Frylite plans new £7m Dublin depot as part of sustainability drive

Eamon McCay, managing director at Frylite Solutions
Eamon McCay, managing director at Frylite Solutions Eamon McCay, managing director at Frylite Solutions

STRABANE-based cooking oil supplier and waste oil collector Frylite Solutions plans to bolster its Irish operations by investing £7 million in a new state-of-the-art Dublin depot.

The facility, which will add to its existing six sites across the island, is expected to be operational by early 2024 and will create at least 30 jobs.

With a current staff of 290, the company services 8,500 pubs, hotels, bakeries, restaurants, food factories, fast food outlets, delis, and catering customers with 20,000 deliveries every month.

It comes as Frylite embraces a new look following a rebrand which it says brings to life the true essence of what the business is about (the name has changed to Frylite Solutions to convey that it is the regenerative food solutions partner to the catering and food processing industry in Northern Ireland and the Republic).

"The new Dublin plant, which is currently going through planning, will become our sustainability flagship depot for use of renewable energy to power fleet and plant," according to Eamon McCay, managing director of Frylite, which he founded in 1988 at a time when most waste oil was going into landfill or was being dumped.

"We see a world where oil and food waste help solve the energy problems by becoming transformed into sustainable fuels," Eamon said.

"We have created a new rallying call to ourselves, our customers and our partners to 'make things right'.

"We are doing this by creating the best products and solutions that empower our customers to cook and process the best quality food every time with our excellent service and great product quality, but to also ensure that they can dispose of their waste oil and food in the most efficient and sustainable manner.

"We provide solutions for the entire food industry, be that chefs or food producers.

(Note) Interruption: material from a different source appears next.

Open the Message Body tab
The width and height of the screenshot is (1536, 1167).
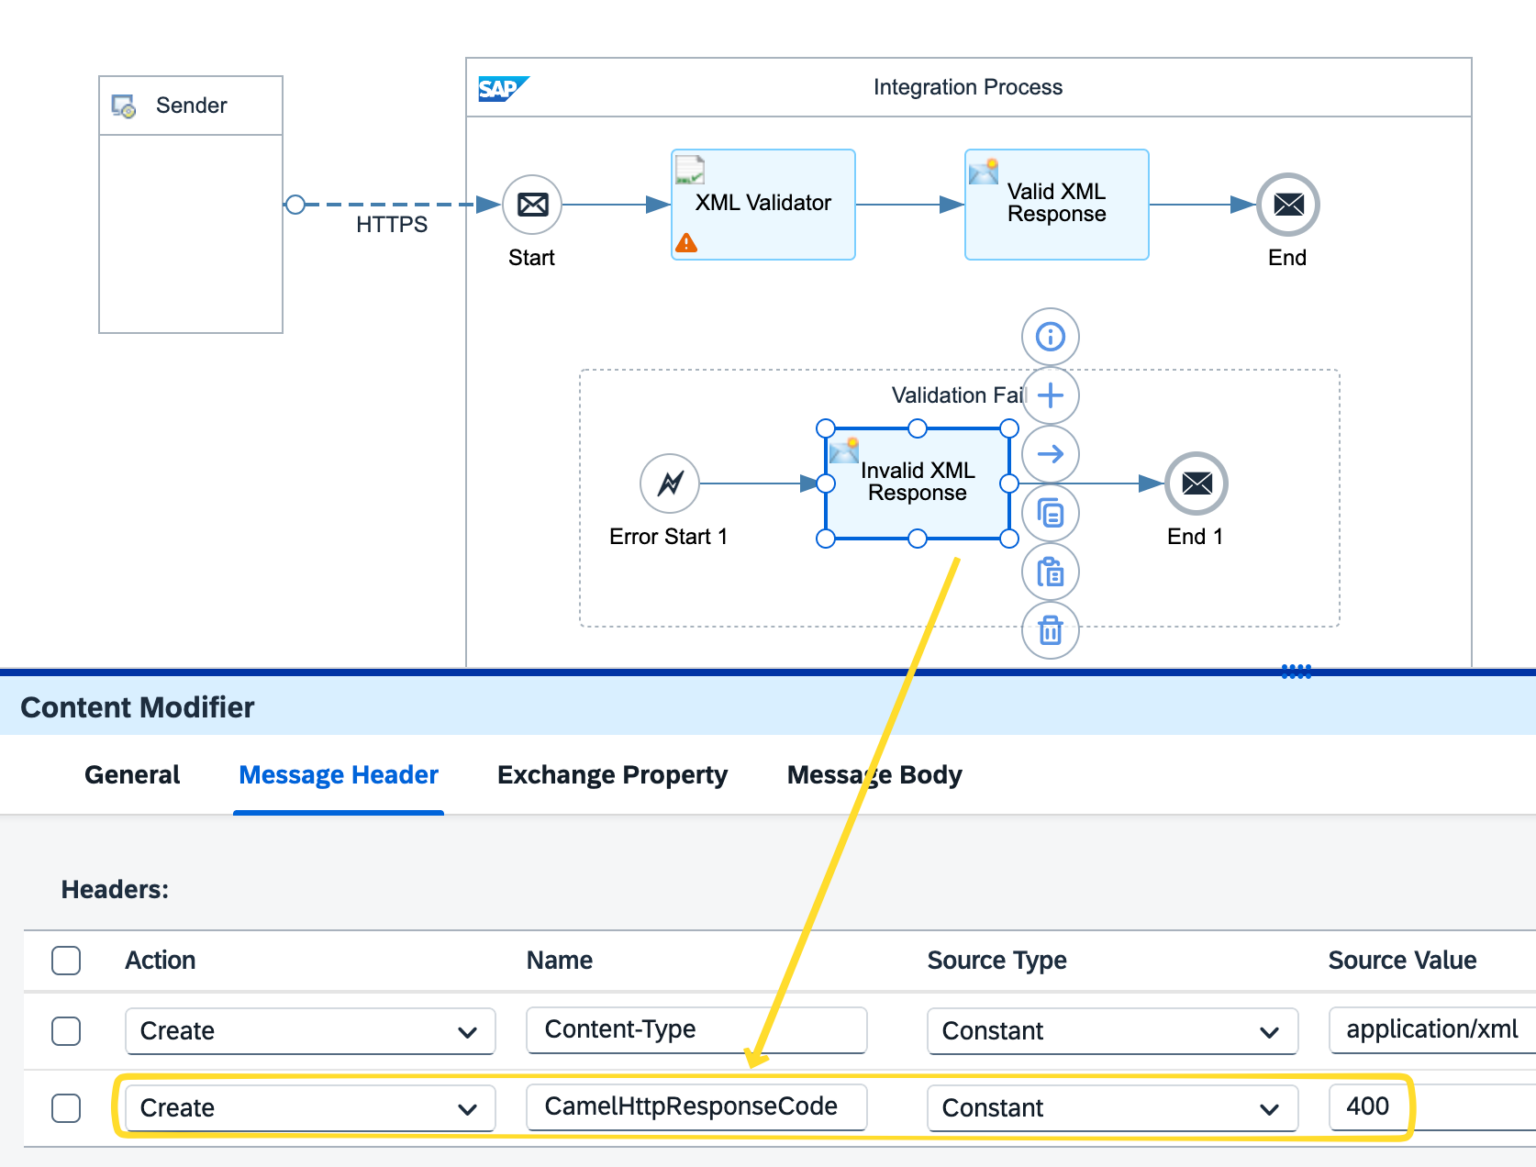tap(874, 774)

And we help them provide the best products to their clients and customers while not compromising on the need to take care of the environment. We want to be a leader in all things environmental and to make things right in every way we can."

Frylite Solutions was the first company in Ireland to collect used oil and food waste to generate renewable energy. It deals directly with leading refineries across Europe and has the reputation and buying power to get the best quality product at the best price whilst choosing to supply healthy choices such as soya bean, rapeseed and olive oils.

The market leader providing the complete oil management system, Frylite Solutions was the first company in Ireland to collect used oil and food waste to generate renewable energy, and it currently supplies 32.5 million litres of fresh cooking oil and collects 22 million litres of used cooking oil for recycling into biodiesel.

Eamon says: "Oil and food waste are a bigger global issue than many think. Latest data says that almost 40 per cent of the food created globally is wasted, and when food is thrown away in landfill it rots, creating more methane - the very gases that are creating global warming.

"In fact, it is estimated that food waste is four times more of a polluter than aviation – flights. There is also a huge issue with the sewage system of fatbergs created by people dumping oil down drains and from food production and domestic kitchens.

"This is a huge problem, but Frylite Solutions is an important part of the solution. We are committed to the circular economy - where we think about all elements of what we do and minimise not only waste oil and food but also waste of time, energy, and resources. This way we can be the leaders in our industry."

Among its sustainability targets is to have its entire 90-strong fleet to be electric within five years and to achieve zero process waste to landfill within the same time frame.

It also aims to use the renewable energy created through the supply of food waste and process by-products to power its depots in Strabane, Coleraine, Lisburn, Dublin, Cork and Galway and to expand its investment in solar energy, including electric charging points and gas to electric technology.